— start of RECORDS SUPPLIED —

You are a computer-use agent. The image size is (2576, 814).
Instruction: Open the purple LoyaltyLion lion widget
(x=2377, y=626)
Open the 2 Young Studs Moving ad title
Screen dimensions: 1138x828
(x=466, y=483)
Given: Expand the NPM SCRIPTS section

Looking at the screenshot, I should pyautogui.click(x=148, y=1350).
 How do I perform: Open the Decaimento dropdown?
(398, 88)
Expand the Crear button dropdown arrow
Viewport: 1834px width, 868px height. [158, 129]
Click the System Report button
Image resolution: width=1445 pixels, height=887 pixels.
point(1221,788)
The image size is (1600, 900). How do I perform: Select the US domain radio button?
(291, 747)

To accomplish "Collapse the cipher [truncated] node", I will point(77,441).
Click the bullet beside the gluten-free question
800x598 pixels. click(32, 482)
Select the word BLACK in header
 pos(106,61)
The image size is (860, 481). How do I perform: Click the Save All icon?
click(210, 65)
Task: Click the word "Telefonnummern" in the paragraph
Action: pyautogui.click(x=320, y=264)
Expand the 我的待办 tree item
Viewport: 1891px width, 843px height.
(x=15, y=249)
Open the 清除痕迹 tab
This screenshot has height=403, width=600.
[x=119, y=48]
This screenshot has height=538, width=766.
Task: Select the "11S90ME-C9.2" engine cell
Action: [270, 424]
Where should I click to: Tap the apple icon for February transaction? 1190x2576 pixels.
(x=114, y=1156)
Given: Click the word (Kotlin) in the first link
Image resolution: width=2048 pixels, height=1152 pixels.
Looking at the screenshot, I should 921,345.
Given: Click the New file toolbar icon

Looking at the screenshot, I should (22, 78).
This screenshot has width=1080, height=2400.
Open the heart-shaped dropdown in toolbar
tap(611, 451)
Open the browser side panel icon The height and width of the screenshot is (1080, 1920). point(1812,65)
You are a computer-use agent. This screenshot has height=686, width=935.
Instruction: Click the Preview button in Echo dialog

— end of RECORDS SUPPLIED —

### SET TASK
Copy every record above word for word, keeping each line unchanged.

### FULL SOLUTION
You are a computer-use agent. The image size is (2576, 814).
Instruction: Open the purple LoyaltyLion lion widget
(x=2377, y=626)
Open the 2 Young Studs Moving ad title
Screen dimensions: 1138x828
(x=466, y=483)
Given: Expand the NPM SCRIPTS section

Looking at the screenshot, I should pyautogui.click(x=148, y=1350).
 How do I perform: Open the Decaimento dropdown?
(398, 88)
Expand the Crear button dropdown arrow
Viewport: 1834px width, 868px height. [158, 129]
Click the System Report button
Image resolution: width=1445 pixels, height=887 pixels.
point(1221,788)
The image size is (1600, 900). How do I perform: Select the US domain radio button?
(291, 747)

To accomplish "Collapse the cipher [truncated] node", I will point(77,441).
Click the bullet beside the gluten-free question
800x598 pixels. click(32, 482)
Select the word BLACK in header
 pos(106,61)
The image size is (860, 481). How do I perform: Click the Save All icon?
click(210, 65)
Task: Click the word "Telefonnummern" in the paragraph
Action: pyautogui.click(x=320, y=264)
Expand the 我的待办 tree item
Viewport: 1891px width, 843px height.
(x=15, y=249)
Open the 清除痕迹 tab
This screenshot has height=403, width=600.
[x=119, y=48]
This screenshot has height=538, width=766.
Task: Select the "11S90ME-C9.2" engine cell
Action: [270, 424]
Where should I click to: Tap the apple icon for February transaction? 1190x2576 pixels.
(x=114, y=1156)
Given: Click the word (Kotlin) in the first link
Image resolution: width=2048 pixels, height=1152 pixels.
Looking at the screenshot, I should 921,345.
Given: Click the New file toolbar icon

Looking at the screenshot, I should (22, 78).
This screenshot has width=1080, height=2400.
Open the heart-shaped dropdown in toolbar
tap(611, 451)
Open the browser side panel icon The height and width of the screenshot is (1080, 1920). point(1812,65)
You are a computer-use agent. This screenshot has height=686, width=935.
Instruction: Click the Preview button in Echo dialog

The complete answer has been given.